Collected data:
———

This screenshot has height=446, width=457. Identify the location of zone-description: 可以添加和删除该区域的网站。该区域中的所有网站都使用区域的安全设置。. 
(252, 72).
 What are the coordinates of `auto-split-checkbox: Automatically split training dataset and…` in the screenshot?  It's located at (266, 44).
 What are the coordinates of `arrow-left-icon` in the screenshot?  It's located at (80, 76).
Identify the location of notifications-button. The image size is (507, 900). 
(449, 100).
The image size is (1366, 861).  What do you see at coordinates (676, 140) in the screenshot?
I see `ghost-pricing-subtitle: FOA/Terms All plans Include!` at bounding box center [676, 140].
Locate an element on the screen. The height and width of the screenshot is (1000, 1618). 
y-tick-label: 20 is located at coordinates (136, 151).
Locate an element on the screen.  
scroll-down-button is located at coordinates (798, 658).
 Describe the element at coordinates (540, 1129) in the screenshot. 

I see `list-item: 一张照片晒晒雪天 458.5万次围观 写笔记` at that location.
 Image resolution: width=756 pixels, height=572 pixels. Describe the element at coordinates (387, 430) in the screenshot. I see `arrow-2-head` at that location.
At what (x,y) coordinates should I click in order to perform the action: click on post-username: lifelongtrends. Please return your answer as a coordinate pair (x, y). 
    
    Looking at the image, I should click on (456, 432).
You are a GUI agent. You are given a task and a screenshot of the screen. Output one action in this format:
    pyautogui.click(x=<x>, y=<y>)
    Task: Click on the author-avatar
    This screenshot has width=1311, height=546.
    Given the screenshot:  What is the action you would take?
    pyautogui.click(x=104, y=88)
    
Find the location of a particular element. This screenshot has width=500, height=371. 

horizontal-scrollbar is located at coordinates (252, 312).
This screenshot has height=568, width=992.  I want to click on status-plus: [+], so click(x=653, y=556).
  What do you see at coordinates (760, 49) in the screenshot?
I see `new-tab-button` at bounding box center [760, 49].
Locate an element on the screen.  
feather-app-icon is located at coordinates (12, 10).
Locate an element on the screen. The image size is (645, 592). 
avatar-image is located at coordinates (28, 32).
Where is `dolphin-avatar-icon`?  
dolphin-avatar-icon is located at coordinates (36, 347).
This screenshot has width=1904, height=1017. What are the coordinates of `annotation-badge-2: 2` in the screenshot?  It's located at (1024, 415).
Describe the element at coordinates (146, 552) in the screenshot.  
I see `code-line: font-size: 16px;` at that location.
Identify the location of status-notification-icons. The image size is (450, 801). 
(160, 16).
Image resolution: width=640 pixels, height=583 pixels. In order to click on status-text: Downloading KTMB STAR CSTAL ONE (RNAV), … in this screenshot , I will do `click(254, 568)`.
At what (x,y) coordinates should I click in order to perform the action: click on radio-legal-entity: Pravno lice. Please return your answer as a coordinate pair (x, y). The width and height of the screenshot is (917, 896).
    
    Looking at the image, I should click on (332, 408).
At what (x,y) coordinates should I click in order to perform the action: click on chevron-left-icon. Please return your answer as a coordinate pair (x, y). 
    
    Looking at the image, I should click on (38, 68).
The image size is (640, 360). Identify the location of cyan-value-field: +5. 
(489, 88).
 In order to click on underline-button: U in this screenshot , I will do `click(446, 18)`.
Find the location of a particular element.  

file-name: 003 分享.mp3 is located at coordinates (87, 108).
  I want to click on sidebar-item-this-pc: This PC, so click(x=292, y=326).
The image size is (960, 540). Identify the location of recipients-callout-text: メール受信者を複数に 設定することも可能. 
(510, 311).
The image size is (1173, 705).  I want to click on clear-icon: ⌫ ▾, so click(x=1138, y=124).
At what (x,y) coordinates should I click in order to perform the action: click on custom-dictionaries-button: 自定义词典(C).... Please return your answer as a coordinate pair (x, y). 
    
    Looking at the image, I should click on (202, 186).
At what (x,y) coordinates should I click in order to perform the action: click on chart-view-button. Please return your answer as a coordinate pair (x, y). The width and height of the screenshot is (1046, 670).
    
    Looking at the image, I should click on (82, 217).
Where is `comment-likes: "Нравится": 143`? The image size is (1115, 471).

———

**Task details:** Recast the collected data above as a JSON list of strings, one string per line, leaving out blank lines.

**Answer section:**
[
  "This screenshot has height=446, width=457. Identify the location of zone-description: 可以添加和删除该区域的网站。该区域中的所有网站都使用区域的安全设置。. ",
  "(252, 72).",
  " What are the coordinates of `auto-split-checkbox: Automatically split training dataset and…` in the screenshot?  It's located at (266, 44).",
  " What are the coordinates of `arrow-left-icon` in the screenshot?  It's located at (80, 76).",
  "Identify the location of notifications-button. The image size is (507, 900). ",
  "(449, 100).",
  "The image size is (1366, 861).  What do you see at coordinates (676, 140) in the screenshot?",
  "I see `ghost-pricing-subtitle: FOA/Terms All plans Include!` at bounding box center [676, 140].",
  "Locate an element on the screen. The height and width of the screenshot is (1000, 1618). ",
  "y-tick-label: 20 is located at coordinates (136, 151).",
  "Locate an element on the screen.  ",
  "scroll-down-button is located at coordinates (798, 658).",
  " Describe the element at coordinates (540, 1129) in the screenshot. ",
  "I see `list-item: 一张照片晒晒雪天 458.5万次围观 写笔记` at that location.",
  " Image resolution: width=756 pixels, height=572 pixels. Describe the element at coordinates (387, 430) in the screenshot. I see `arrow-2-head` at that location.",
  "At what (x,y) coordinates should I click in order to perform the action: click on post-username: lifelongtrends. Please return your answer as a coordinate pair (x, y). ",
  "    Looking at the image, I should click on (456, 432).",
  "You are a GUI agent. You are given a task and a screenshot of the screen. Output one action in this format:",
  "    pyautogui.click(x=<x>, y=<y>)",
  "    Task: Click on the author-avatar",
  "    This screenshot has width=1311, height=546.",
  "    Given the screenshot:  What is the action you would take?",
  "    pyautogui.click(x=104, y=88)",
  "Find the location of a particular element. This screenshot has width=500, height=371. ",
  "horizontal-scrollbar is located at coordinates (252, 312).",
  "This screenshot has height=568, width=992.  I want to click on status-plus: [+], so click(x=653, y=556).",
  "  What do you see at coordinates (760, 49) in the screenshot?",
  "I see `new-tab-button` at bounding box center [760, 49].",
  "Locate an element on the screen.  ",
  "feather-app-icon is located at coordinates (12, 10).",
  "Locate an element on the screen. The image size is (645, 592). ",
  "avatar-image is located at coordinates (28, 32).",
  "Where is `dolphin-avatar-icon`?  ",
  "dolphin-avatar-icon is located at coordinates (36, 347).",
  "This screenshot has width=1904, height=1017. What are the coordinates of `annotation-badge-2: 2` in the screenshot?  It's located at (1024, 415).",
  "Describe the element at coordinates (146, 552) in the screenshot.  ",
  "I see `code-line: font-size: 16px;` at that location.",
  "Identify the location of status-notification-icons. The image size is (450, 801). ",
  "(160, 16).",
  "Image resolution: width=640 pixels, height=583 pixels. In order to click on status-text: Downloading KTMB STAR CSTAL ONE (RNAV), … in this screenshot , I will do `click(254, 568)`.",
  "At what (x,y) coordinates should I click in order to perform the action: click on radio-legal-entity: Pravno lice. Please return your answer as a coordinate pair (x, y). The width and height of the screenshot is (917, 896).",
  "    Looking at the image, I should click on (332, 408).",
  "At what (x,y) coordinates should I click in order to perform the action: click on chevron-left-icon. Please return your answer as a coordinate pair (x, y). ",
  "    Looking at the image, I should click on (38, 68).",
  "The image size is (640, 360). Identify the location of cyan-value-field: +5. ",
  "(489, 88).",
  " In order to click on underline-button: U in this screenshot , I will do `click(446, 18)`.",
  "Find the location of a particular element.  ",
  "file-name: 003 分享.mp3 is located at coordinates (87, 108).",
  "  I want to click on sidebar-item-this-pc: This PC, so click(x=292, y=326).",
  "The image size is (960, 540). Identify the location of recipients-callout-text: メール受信者を複数に 設定することも可能. ",
  "(510, 311).",
  "The image size is (1173, 705).  I want to click on clear-icon: ⌫ ▾, so click(x=1138, y=124).",
  "At what (x,y) coordinates should I click in order to perform the action: click on custom-dictionaries-button: 自定义词典(C).... Please return your answer as a coordinate pair (x, y). ",
  "    Looking at the image, I should click on (202, 186).",
  "At what (x,y) coordinates should I click in order to perform the action: click on chart-view-button. Please return your answer as a coordinate pair (x, y). The width and height of the screenshot is (1046, 670).",
  "    Looking at the image, I should click on (82, 217).",
  "Where is `comment-likes: \"Нравится\": 143`? The image size is (1115, 471)."
]